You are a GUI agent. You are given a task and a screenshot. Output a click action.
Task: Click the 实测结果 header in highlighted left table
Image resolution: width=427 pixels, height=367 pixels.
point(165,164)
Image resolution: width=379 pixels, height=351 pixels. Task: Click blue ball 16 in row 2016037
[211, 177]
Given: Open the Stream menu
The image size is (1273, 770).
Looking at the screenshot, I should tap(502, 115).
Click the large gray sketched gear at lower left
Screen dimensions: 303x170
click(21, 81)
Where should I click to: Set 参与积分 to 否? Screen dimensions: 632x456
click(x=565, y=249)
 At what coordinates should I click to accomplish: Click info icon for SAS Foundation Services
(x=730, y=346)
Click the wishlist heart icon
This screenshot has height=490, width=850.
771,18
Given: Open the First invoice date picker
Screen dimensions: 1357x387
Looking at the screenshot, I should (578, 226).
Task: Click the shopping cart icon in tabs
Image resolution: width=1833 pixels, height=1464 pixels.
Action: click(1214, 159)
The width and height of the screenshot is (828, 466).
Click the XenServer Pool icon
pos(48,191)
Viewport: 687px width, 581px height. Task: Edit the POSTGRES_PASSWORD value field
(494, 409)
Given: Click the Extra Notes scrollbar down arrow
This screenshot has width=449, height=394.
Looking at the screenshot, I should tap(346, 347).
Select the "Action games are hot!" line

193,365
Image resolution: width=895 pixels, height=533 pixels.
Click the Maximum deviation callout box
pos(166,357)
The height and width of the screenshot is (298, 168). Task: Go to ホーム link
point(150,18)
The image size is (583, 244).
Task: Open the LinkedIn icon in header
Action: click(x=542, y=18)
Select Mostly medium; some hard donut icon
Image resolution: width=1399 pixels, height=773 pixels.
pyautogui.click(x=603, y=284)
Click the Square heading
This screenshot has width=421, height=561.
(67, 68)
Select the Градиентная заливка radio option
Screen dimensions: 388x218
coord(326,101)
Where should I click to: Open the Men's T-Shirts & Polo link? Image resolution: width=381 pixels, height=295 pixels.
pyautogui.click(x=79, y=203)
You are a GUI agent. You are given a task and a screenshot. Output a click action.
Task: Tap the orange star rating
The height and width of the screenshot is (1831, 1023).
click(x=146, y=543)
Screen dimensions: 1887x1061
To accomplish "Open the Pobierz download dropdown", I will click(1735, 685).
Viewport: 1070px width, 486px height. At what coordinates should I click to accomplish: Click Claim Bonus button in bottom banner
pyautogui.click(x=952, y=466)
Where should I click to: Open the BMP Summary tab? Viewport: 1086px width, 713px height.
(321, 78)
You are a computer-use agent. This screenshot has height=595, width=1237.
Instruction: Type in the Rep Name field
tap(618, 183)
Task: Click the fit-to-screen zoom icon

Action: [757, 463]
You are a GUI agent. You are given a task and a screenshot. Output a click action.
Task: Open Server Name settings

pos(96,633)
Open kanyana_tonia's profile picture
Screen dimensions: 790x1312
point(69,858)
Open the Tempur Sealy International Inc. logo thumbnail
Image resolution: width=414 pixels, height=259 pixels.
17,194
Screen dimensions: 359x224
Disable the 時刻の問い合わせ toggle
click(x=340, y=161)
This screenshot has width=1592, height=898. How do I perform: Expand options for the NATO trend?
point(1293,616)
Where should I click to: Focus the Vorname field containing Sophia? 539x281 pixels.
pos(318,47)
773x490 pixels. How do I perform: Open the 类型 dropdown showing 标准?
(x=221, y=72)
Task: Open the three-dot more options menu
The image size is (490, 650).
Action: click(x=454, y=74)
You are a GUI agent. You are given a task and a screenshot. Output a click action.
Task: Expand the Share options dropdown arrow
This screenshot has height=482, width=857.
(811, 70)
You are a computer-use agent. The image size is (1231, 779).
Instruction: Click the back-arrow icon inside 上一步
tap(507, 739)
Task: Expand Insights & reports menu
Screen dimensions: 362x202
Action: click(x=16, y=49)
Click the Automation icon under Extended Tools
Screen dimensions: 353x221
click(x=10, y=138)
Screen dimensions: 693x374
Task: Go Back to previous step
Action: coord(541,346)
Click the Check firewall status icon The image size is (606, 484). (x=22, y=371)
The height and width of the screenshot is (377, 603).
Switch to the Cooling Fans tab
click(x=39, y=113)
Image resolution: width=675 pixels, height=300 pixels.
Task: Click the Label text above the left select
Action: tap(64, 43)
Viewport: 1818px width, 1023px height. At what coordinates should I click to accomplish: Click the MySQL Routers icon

■ ■ ■ ■ ■ ■ ■

What to do =
Print all of the data above again, line for line, with no changes.

Expected answer =
You are a GUI agent. You are given a task and a screenshot. Output a click action.
Task: Click the 实测结果 header in highlighted left table
Image resolution: width=427 pixels, height=367 pixels.
point(165,164)
Image resolution: width=379 pixels, height=351 pixels. Task: Click blue ball 16 in row 2016037
[211, 177]
Given: Open the Stream menu
The image size is (1273, 770).
Looking at the screenshot, I should tap(502, 115).
Click the large gray sketched gear at lower left
Screen dimensions: 303x170
click(21, 81)
Where should I click to: Set 参与积分 to 否? Screen dimensions: 632x456
click(x=565, y=249)
 At what coordinates should I click to accomplish: Click info icon for SAS Foundation Services
(x=730, y=346)
Click the wishlist heart icon
This screenshot has height=490, width=850.
771,18
Given: Open the First invoice date picker
Screen dimensions: 1357x387
Looking at the screenshot, I should (578, 226).
Task: Click the shopping cart icon in tabs
Image resolution: width=1833 pixels, height=1464 pixels.
Action: click(1214, 159)
The width and height of the screenshot is (828, 466).
Click the XenServer Pool icon
pos(48,191)
Viewport: 687px width, 581px height. Task: Edit the POSTGRES_PASSWORD value field
(494, 409)
Given: Click the Extra Notes scrollbar down arrow
This screenshot has width=449, height=394.
Looking at the screenshot, I should tap(346, 347).
Select the "Action games are hot!" line

193,365
Image resolution: width=895 pixels, height=533 pixels.
Click the Maximum deviation callout box
pos(166,357)
The height and width of the screenshot is (298, 168). Task: Go to ホーム link
point(150,18)
The image size is (583, 244).
Task: Open the LinkedIn icon in header
Action: click(x=542, y=18)
Select Mostly medium; some hard donut icon
Image resolution: width=1399 pixels, height=773 pixels.
pyautogui.click(x=603, y=284)
Click the Square heading
This screenshot has width=421, height=561.
(67, 68)
Select the Градиентная заливка radio option
Screen dimensions: 388x218
coord(326,101)
Where should I click to: Open the Men's T-Shirts & Polo link? Image resolution: width=381 pixels, height=295 pixels.
pyautogui.click(x=79, y=203)
You are a GUI agent. You are given a task and a screenshot. Output a click action.
Task: Tap the orange star rating
The height and width of the screenshot is (1831, 1023).
click(x=146, y=543)
Screen dimensions: 1887x1061
To accomplish "Open the Pobierz download dropdown", I will click(1735, 685).
Viewport: 1070px width, 486px height. At what coordinates should I click to accomplish: Click Claim Bonus button in bottom banner
pyautogui.click(x=952, y=466)
Where should I click to: Open the BMP Summary tab? Viewport: 1086px width, 713px height.
(321, 78)
You are a computer-use agent. This screenshot has height=595, width=1237.
Instruction: Type in the Rep Name field
tap(618, 183)
Task: Click the fit-to-screen zoom icon

Action: [757, 463]
You are a GUI agent. You are given a task and a screenshot. Output a click action.
Task: Open Server Name settings

pos(96,633)
Open kanyana_tonia's profile picture
Screen dimensions: 790x1312
point(69,858)
Open the Tempur Sealy International Inc. logo thumbnail
Image resolution: width=414 pixels, height=259 pixels.
17,194
Screen dimensions: 359x224
Disable the 時刻の問い合わせ toggle
click(x=340, y=161)
This screenshot has width=1592, height=898. How do I perform: Expand options for the NATO trend?
point(1293,616)
Where should I click to: Focus the Vorname field containing Sophia? 539x281 pixels.
pos(318,47)
773x490 pixels. How do I perform: Open the 类型 dropdown showing 标准?
(x=221, y=72)
Task: Open the three-dot more options menu
The image size is (490, 650).
Action: click(x=454, y=74)
You are a GUI agent. You are given a task and a screenshot. Output a click action.
Task: Expand the Share options dropdown arrow
This screenshot has height=482, width=857.
(811, 70)
You are a computer-use agent. The image size is (1231, 779).
Instruction: Click the back-arrow icon inside 上一步
tap(507, 739)
Task: Expand Insights & reports menu
Screen dimensions: 362x202
Action: click(x=16, y=49)
Click the Automation icon under Extended Tools
Screen dimensions: 353x221
click(x=10, y=138)
Screen dimensions: 693x374
Task: Go Back to previous step
Action: coord(541,346)
Click the Check firewall status icon The image size is (606, 484). (x=22, y=371)
The height and width of the screenshot is (377, 603).
Switch to the Cooling Fans tab
click(x=39, y=113)
Image resolution: width=675 pixels, height=300 pixels.
Task: Click the Label text above the left select
Action: tap(64, 43)
Viewport: 1818px width, 1023px height. At what coordinates should I click to accomplish: Click the MySQL Routers icon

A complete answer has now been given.